Marcos Carrasquer ne cesse de créer des tension entre imaginaire et réel, le passé et le présent voire le futur dans ses peintures qui rappellent — entre autres mais pas seulement — des grandes oeuvres qui l’inspirent comme des images du temps.
Celui qui ne dit pas connaître la vie, de fait l’appréhende trop bien : c’est pourquoi il s’en distingue dans ses dystopies où éros et thanatos ne cessent de s’affronter.
Entretien :
Qu’est-ce qui vous fait lever le matin ?
Les nerfs.
Que sont devenus vos rêves d’enfant ?
Des tableaux, j’espère.
A quoi avez-vous renoncé ?
À la lâcheté, mais elle est coriace, la tique.
D’où venez-vous ?
Longtemps j’ai détesté d’où je venais et je voulais le falsifier, ce qui n’est pas mal comme motif pour un peintre.
Qu’avez-vous reçu en dot ?
Le déracinement.
Un petit plaisir — quotidien ou non ?
La tombée de la nuit sur une plage ; pas du tout quotidien.
Qu’est-ce qui vous distingue des autres artistes ?
Je ne sais pas, mais quand je vois le travail des autres qui m’intéressent, je suis conscient que personnellement je n’aborde qu’une infime partie des réalités qui attendent d’être peintes. Pareil pour eux ou elles, j’imagine.
Comment définiriez-vous votre approche du sexe ?
Je pense que c’est la chose la plus puissante qui existe.
Quelle est la première image qui vous interpella ?
Une très, très vielle femme vêtue de noir qui me regardait de sa fenêtre dans une village médiéval dans les Pyrénées catalans et qui semblait me jeter un sort.
Et votre première lecture ?
Un roman en hollandais : de AFC’ers. C’est sur des jeunes footballeurs, beaucoup de mélodrame, un but victorieux dans la dernière seconde et une fille ; Kitty. Je voulais être footballeur professionnel.
Quelles musiques écoutez-vous ?
Robert Johnson, Bob Dylan, The Beatles Jonathan Richman.
Quel est le livre que vous aimez relire ?
J’ai relu Moby Dick, On the road, the conspiracy of dunces et quelques autres mais en fait je n’aime pas relire. Ça m’attriste un peu.
Quel film vous fait pleurer ?
Ok, Brassed off.
Quand vous vous regardez dans un miroir qui voyez-vous ?
Mon reflet bien sûr.
A qui n’avez-vous jamais osé écrire ?
Personne.
Quel(le) ville ou lieu a pour vous valeur de mythe ?
Stalingrad et le Mississippi Delta.
Quels sont les artistes et écrivains dont vous vous sentez le plus proche ?
Je ne vais qu’en nommer deux, le peintre Philip Guston et l’écrivain Philip Roth.
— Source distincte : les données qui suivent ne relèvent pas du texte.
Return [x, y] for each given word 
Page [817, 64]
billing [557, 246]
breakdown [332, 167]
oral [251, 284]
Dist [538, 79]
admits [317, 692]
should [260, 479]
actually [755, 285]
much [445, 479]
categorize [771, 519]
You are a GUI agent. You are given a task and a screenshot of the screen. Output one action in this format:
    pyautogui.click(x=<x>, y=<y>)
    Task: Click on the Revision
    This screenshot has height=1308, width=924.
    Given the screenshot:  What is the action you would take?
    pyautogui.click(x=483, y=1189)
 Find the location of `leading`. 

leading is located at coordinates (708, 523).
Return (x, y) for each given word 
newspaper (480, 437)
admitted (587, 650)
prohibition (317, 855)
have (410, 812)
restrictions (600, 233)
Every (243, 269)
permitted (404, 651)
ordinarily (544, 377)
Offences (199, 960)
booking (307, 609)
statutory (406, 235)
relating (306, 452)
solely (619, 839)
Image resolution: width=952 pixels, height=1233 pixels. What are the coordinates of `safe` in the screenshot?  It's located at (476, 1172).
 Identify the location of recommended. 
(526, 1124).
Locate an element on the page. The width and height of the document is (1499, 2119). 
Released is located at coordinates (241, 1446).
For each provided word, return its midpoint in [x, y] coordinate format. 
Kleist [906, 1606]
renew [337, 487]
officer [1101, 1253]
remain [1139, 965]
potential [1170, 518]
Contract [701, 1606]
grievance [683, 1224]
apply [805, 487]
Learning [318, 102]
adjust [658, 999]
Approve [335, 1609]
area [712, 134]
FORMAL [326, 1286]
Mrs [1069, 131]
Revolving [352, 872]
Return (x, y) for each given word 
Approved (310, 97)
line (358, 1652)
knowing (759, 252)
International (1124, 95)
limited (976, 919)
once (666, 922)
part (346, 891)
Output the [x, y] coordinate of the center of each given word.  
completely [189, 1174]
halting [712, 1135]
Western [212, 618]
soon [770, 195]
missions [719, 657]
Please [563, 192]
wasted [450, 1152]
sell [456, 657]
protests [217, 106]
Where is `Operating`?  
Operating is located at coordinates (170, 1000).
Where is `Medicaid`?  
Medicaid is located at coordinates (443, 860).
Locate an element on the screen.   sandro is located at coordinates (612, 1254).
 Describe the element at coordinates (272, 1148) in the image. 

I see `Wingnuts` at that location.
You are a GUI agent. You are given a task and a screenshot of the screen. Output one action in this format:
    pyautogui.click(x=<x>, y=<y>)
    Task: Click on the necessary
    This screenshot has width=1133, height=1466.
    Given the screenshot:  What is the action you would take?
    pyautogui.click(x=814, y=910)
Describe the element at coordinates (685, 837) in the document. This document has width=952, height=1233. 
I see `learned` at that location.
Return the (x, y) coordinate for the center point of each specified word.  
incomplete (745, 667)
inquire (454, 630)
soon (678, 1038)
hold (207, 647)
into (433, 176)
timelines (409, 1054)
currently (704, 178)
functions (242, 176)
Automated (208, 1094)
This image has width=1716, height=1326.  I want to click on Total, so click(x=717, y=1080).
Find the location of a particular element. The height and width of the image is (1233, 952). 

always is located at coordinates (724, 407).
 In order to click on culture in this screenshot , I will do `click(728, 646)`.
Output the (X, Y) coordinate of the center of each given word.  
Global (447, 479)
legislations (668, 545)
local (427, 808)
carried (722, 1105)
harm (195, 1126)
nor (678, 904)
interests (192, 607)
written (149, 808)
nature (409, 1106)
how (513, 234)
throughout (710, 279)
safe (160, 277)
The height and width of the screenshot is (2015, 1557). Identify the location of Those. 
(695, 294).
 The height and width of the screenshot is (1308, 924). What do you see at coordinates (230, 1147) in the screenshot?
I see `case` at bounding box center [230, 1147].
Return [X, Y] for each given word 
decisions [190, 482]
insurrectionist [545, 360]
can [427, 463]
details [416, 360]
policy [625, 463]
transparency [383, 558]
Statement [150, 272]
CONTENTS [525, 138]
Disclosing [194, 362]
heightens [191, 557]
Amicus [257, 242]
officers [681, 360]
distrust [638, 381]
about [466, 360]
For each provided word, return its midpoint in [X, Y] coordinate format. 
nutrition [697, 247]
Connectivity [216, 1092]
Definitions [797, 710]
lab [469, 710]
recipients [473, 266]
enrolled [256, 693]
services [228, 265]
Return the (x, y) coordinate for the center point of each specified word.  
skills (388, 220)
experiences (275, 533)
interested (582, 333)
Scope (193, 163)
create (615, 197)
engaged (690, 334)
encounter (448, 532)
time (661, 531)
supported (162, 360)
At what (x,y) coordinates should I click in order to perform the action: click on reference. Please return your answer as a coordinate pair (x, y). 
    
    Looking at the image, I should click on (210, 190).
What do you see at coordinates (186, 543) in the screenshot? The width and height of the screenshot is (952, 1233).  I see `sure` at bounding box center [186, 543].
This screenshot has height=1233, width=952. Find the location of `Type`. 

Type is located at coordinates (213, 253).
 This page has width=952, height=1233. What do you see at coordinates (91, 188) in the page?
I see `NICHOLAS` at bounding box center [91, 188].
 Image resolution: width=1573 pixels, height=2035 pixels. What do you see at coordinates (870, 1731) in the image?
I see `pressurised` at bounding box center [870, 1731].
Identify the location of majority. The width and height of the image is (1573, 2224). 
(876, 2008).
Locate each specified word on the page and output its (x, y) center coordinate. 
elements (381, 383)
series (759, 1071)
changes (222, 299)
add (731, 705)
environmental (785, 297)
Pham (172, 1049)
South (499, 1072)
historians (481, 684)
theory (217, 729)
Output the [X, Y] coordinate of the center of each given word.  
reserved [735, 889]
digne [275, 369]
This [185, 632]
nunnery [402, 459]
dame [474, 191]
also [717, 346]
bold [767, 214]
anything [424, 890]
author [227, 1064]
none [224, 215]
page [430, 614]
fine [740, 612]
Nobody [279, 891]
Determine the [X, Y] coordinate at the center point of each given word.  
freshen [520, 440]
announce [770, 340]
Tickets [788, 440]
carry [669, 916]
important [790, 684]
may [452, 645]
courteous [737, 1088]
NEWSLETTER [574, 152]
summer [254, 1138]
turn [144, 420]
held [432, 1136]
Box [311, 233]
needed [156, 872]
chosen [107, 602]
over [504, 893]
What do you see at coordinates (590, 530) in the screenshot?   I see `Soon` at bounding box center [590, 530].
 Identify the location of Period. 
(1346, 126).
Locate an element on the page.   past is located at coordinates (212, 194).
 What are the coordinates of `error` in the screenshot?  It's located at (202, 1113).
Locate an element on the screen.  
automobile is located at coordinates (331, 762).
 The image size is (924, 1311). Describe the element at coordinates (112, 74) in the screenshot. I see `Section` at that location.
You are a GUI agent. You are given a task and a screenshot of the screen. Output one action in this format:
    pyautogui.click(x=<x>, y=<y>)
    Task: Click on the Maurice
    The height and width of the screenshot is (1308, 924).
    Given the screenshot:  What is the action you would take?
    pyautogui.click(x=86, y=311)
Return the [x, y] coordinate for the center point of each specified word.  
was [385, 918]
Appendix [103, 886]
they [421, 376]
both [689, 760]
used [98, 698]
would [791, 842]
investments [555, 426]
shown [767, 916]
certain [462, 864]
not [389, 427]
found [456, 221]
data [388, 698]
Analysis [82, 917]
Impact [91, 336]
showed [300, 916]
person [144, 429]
Ils étaient très copains et à une époque voisins à Woodstock dans l’état de New York. J’aurais bien aimé avoir bu quelques verres avec eux.
Woodstock, aussi une ville mythique pour revenir à la question précédente. The Band y enregistre The Big Pink et en accompagnant Dylan, the Basement tapes.
Qu’aimeriez-vous recevoir pour votre anniversaire ?
Franchement, de la peinture à l’huile et des bons pinceaux.
Que défendez-vous ?
La grève générale.
Que vous inspire la phrase de Lacan : “L’Amour c’est donner quelque chose qu’on n’a pas à quelqu’un qui n’en veut pas”?
À mon avis, il se trompe, mais je connais pas sa vie.
Que pensez-vous de celle de W. Allen : “La réponse est oui mais quelle était la question ?“
Elle est drôle.
Quelle question ai-je oublié de vous poser ?
Non. c’est bien comme ça.
Entretien et présentation réalisés par jean-paul gavard-perret pour lelitteraire.com, le 19 juillet 2020.